#### Extrait source:
= = = =
Comment se sont formés les continents ? Cette question reste en partie ouverte, mais le plateau océanique des Kerguelen pourrait bien fournir une partie de la réponse, d’après une équipe franco-australienne menée par le laboratoire Géosciences environnement Toulouse (CNRS/Université Toulouse III-Paul Sabatier/IRD/Cnes). L’équipe comprend en outre des membres du Laboratoire Magmas et Volcans (CNRS/Université Clermont Auvergne/Université Jean Monnet Saint-Etienne/IRD), du laboratoire Géoarchitecture de l’Université de Bretagne occidentale et du département de sciences de la Terre et des planètes de l’université Macquarie (Australie) et a reçu notamment le soutien de l’IPEV (Institut polaire français).
= = = =
#### Données fournies:
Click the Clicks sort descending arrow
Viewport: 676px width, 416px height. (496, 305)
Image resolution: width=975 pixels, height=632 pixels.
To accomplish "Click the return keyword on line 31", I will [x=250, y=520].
= = = =
#### Consigne 1:
D'après l'extrait sur les Kerguelen, quel laboratoire mène l'équipe franco-australienne ?
#### Consigne 2:
Renvoyez, s'il vous plaît, le passage de l'extrait sur les Kerguelen qui s'ouvre sur les mots contenant "Comment se sont" et se ferme sur "(Institut polaire français).".
La liste provient d'une autre source que l'extrait sur les Kerguelen.

#### Réponse complète 1:
Le laboratoire Géosciences environnement Toulouse.

#### Réponse complète 2:
Comment se sont formés les continents ? Cette question reste en partie ouverte, mais le plateau océanique des Kerguelen pourrait bien fournir une partie de la réponse, d’après une équipe franco-australienne menée par le laboratoire Géosciences environnement Toulouse (CNRS/Université Toulouse III-Paul Sabatier/IRD/Cnes). L’équipe comprend en outre des membres du Laboratoire Magmas et Volcans (CNRS/Université Clermont Auvergne/Université Jean Monnet Saint-Etienne/IRD), du laboratoire Géoarchitecture de l’Université de Bretagne occidentale et du département de sciences de la Terre et des planètes de l’université Macquarie (Australie) et a reçu notamment le soutien de l’IPEV (Institut polaire français).